Yesterday I was in a conversation with one of my coworkers and we were talking about the theme for this year’s annual No Room at the Inn events, “Together, we can help lift people out of poverty with dignity”.
Needless to say that sent my mind to wandering. Many of my interactions with the poor, similar to most people, are at least one step removed from personal contact with a person in need. We get involved with collections and donations. It has dawned on me that through those collections, we can truly help to raise people up with dignity.
Let me explain how I look at this. I have an old end table in my basement that my wife Rita and I don’t need. I could take it to one of our warehouses for use by one of our programs. But the more I look at it, I realize that I would be using this as a means for getting rid of a piece of junk more than an act of dignified charity. We have had that table for 40 years and it has not survived the raising of four children well. It is so beat up that I don’t even have it in the basement rec room but hidden in a storage area.
If I think that it would be ok for a person in poverty, am I really treating them with dignity? As Bishop Pates stressed in his sermon on centennial Sunday, “Each is entitled to be accorded the dignity consistent with his identity.” The danger here is that through my donations and actions I could be considering the person in need as a second class citizen. I believe that what Christ wants is for us to consider treating people with dignity, the exact same dignity that I want to be treated with. In summary, I wouldn’t want to be given that end table.
I had a new white dress shirt given to me last Christmas. Unfortunately the relative that sent it to me did not account for my ever increasing size. I remember actually having the thought, “It’s too good to give to the poor”. Again, an attitude that does not treat people with dignity.
Recently my wife insisted that I get a new pair of gym shorts for my workouts. The 1960ish pair that I had been wearing seemed to me to still be in good shape. I had been wearing them for a few decades and they held up pretty good. Would I want to receive a pair of gym shorts that someone wore for twenty years? No, it was beneath my dignity.
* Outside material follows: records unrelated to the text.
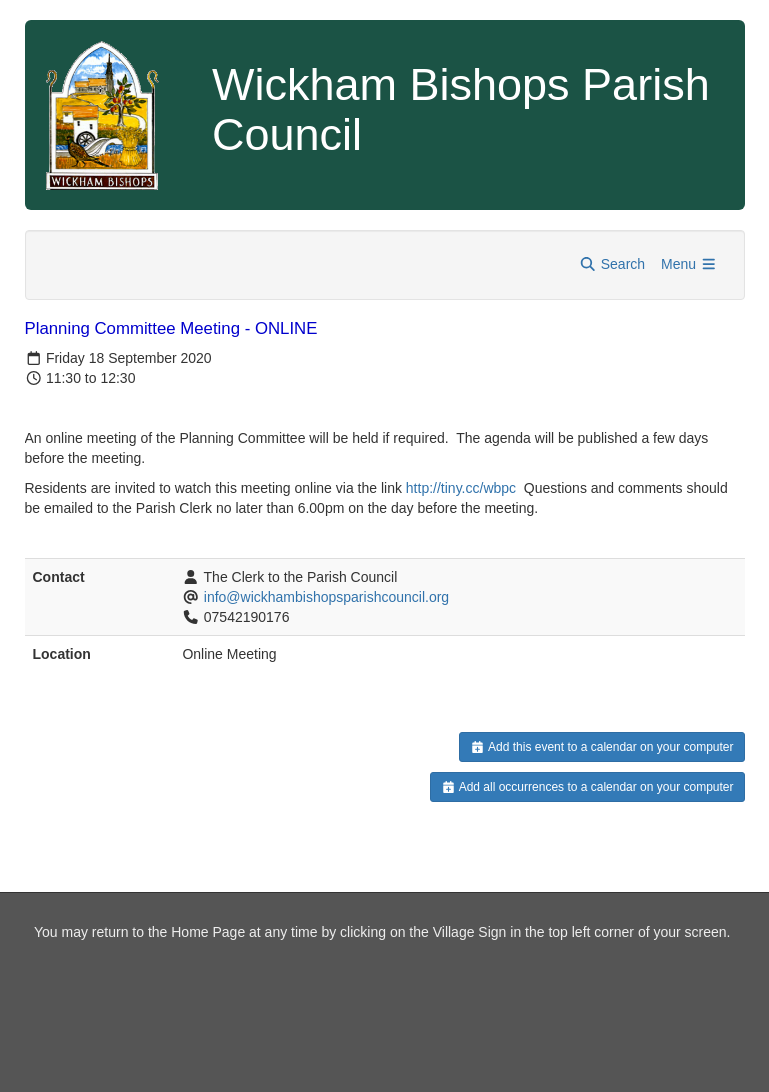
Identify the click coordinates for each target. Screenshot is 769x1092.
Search (612, 264)
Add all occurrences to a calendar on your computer (587, 787)
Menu (689, 264)
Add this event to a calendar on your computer (601, 747)
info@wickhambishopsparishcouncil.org (326, 597)
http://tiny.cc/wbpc (461, 488)
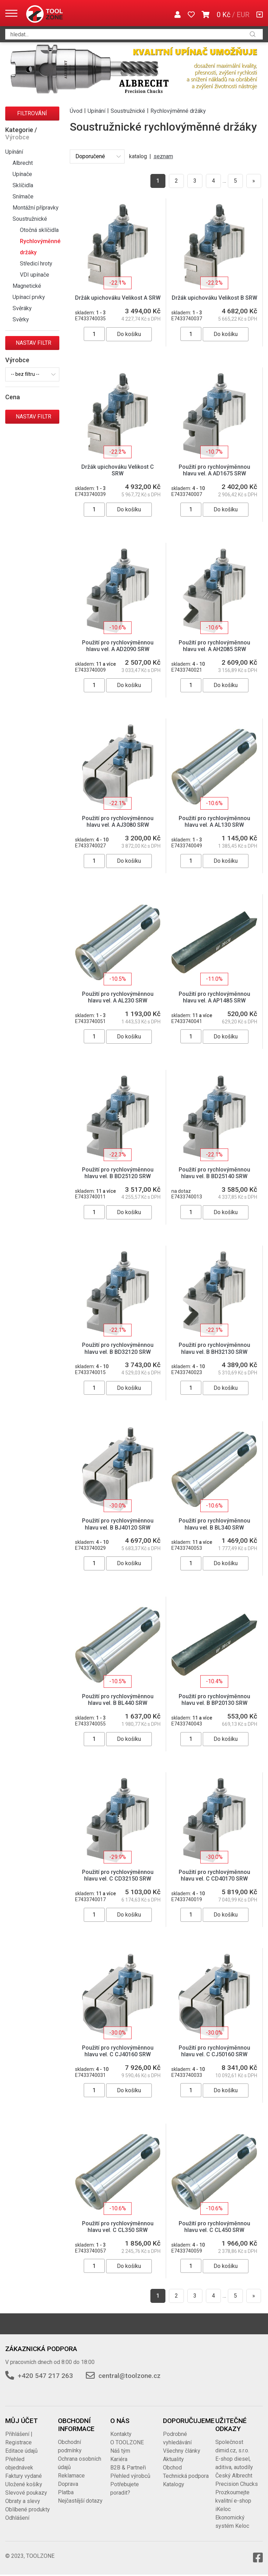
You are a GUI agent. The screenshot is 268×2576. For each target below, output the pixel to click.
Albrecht (23, 163)
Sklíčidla (23, 185)
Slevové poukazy (26, 2492)
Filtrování (32, 113)
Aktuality (173, 2459)
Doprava (68, 2484)
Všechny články (181, 2450)
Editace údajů (21, 2450)
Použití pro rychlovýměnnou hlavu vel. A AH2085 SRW (214, 645)
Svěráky (22, 308)
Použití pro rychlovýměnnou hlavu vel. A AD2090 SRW (118, 645)
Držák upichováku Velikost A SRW (118, 297)
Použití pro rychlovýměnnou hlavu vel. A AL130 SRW (214, 821)
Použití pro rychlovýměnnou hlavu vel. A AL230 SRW (118, 997)
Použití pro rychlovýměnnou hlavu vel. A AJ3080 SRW (118, 821)
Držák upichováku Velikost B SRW (214, 297)
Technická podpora (186, 2476)
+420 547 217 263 (45, 2376)
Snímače (23, 196)
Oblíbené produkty (27, 2509)
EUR (243, 14)
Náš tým (120, 2450)
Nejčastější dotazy (80, 2500)
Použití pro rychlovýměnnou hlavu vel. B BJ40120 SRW (118, 1524)
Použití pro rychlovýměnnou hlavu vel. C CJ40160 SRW (118, 2051)
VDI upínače (34, 274)
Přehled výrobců (130, 2476)
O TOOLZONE (127, 2442)
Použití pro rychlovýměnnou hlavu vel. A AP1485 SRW (214, 997)
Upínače (22, 174)
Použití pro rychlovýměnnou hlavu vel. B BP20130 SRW (214, 1699)
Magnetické (27, 286)
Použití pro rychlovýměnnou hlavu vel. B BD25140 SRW (214, 1173)
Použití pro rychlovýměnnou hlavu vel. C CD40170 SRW (214, 1875)
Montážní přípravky (36, 207)
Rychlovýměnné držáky (39, 247)
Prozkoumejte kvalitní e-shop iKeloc (233, 2500)
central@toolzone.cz (129, 2376)
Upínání (14, 151)
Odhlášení (17, 2518)
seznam (163, 156)
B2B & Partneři (128, 2467)
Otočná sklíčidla (39, 230)
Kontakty (121, 2434)
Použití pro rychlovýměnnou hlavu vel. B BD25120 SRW (118, 1173)
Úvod (76, 110)
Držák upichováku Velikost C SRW (117, 470)
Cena (12, 397)
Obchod (172, 2467)
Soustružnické (30, 219)
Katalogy (173, 2484)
And finally I will mention a can of corn. My wife and I make a habit of on every weekly shopping trip we buy three extra canned goods for the monthly collection at our church. When I get canned corn for myself, I go with DelMonte. When I am shopping for those three cans, I see myself reaching for the generic brand. As you can see, having thoughts like this and some of the others that I mentioned can lead me down a path of looking at people in poverty as a different group, a sub class so to say.
Not a good way to think. In each of our actions we have to think of the end user as a person with same dignity that God has given each of us. This really wasn’t about an end table, a white shirt, a pair of gym shorts or a can of corn but about treating all people with dignity.